Microsoft is making available a public beta of its Silverlight 5 development tool/runtime, as of April 13. The beta will be available at http://www.microsoft.com/silverlight.

In December, Microsoft officials outlined some of the 40 new features the company planned to deliver with Silverlight 5, the final version of which is due out before the end of calendar 2011. The bulk of those features are focused around making Silverlight a development platform for rich media and business applications.

At Mix, Corporate Vice President of .Net Scott Guthrie's comment "Let's switch gears now and talk about Silverlight for the browser," got huge applause from the Mix '11 keynote attendees. (Microsoft officials said this fall, the company’s cross-platform runtime play is morphing, with HTML5 being the new way the Redmondians plan to tackle the cross-platform challenge, going forward -- a positioning statement that left many Silverlight developers feeling abandoned.)

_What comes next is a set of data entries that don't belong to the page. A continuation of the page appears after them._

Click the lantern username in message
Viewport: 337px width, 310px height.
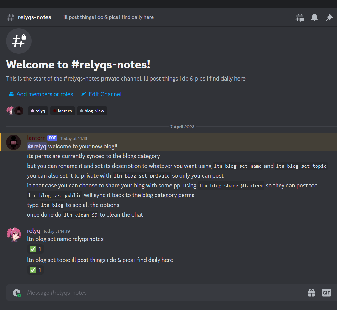(x=36, y=138)
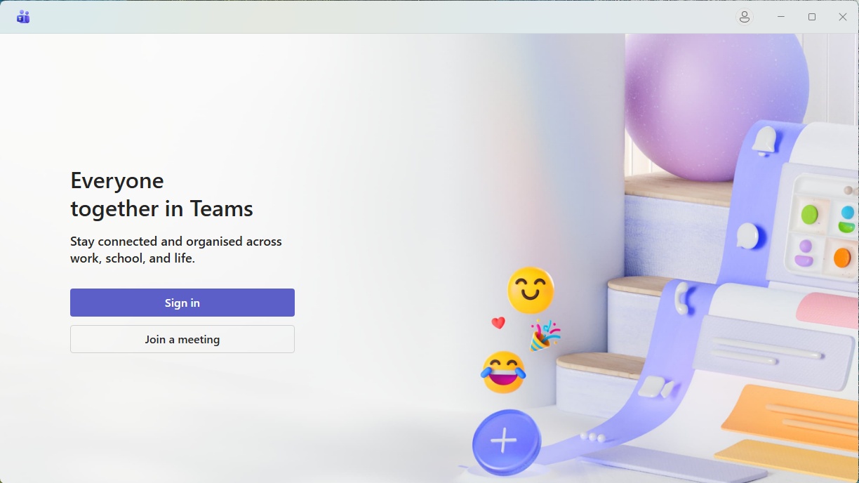The image size is (859, 483).
Task: Click the laughing tears emoji
Action: pos(503,372)
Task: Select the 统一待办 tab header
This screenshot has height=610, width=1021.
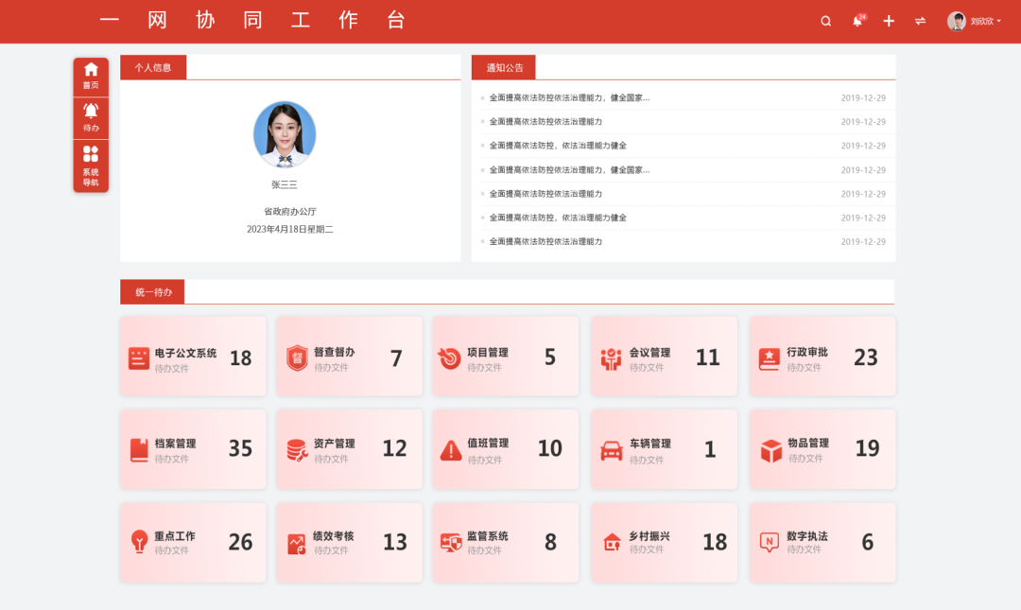Action: pos(153,292)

Microsoft execs detailed on April 13 more of the features coming with Silverlight 5. Among those features:

  • Reduced network latency by using a background thread for networking.
  • XAML parser improvements that speed up startup and runtime performance.
  • Support for 64-bit operating systems
  • The ability to do some of the “trusted” features in Silverlight in the browser

The full list of Silverlight 5 features is here.

A number of these features are not in the beta, but which are still on tap for Silverlight 5, according to Microsoft, including vector printing, power awareness for things like full-screen apps, fluid user-interface transitions and 64-bit support for the plug-in, among others.

Microsoft execs also said at Mix '11 that full Silverlight 4 support is coming to the Windows Phone 7 platform with the Mango update coming this fall. Microsoft execs also demonstrated Silverlight and XNA melded together, allowing developers in the Mango timeframe to use a combination of the two tools when writing a single app.

Topics: Hardware, Microsoft, Processors, Software Development

About

Mary Jo has covered the tech industry for 30 years for a variety of publications and Web sites, and is a frequent guest on radio, TV and podcasts, speaking about all things Microsoft-related. She is the author of Microsoft 2.0: How Microsoft plans to stay relevant in the post-Gates era (John Wiley & Sons, 2008).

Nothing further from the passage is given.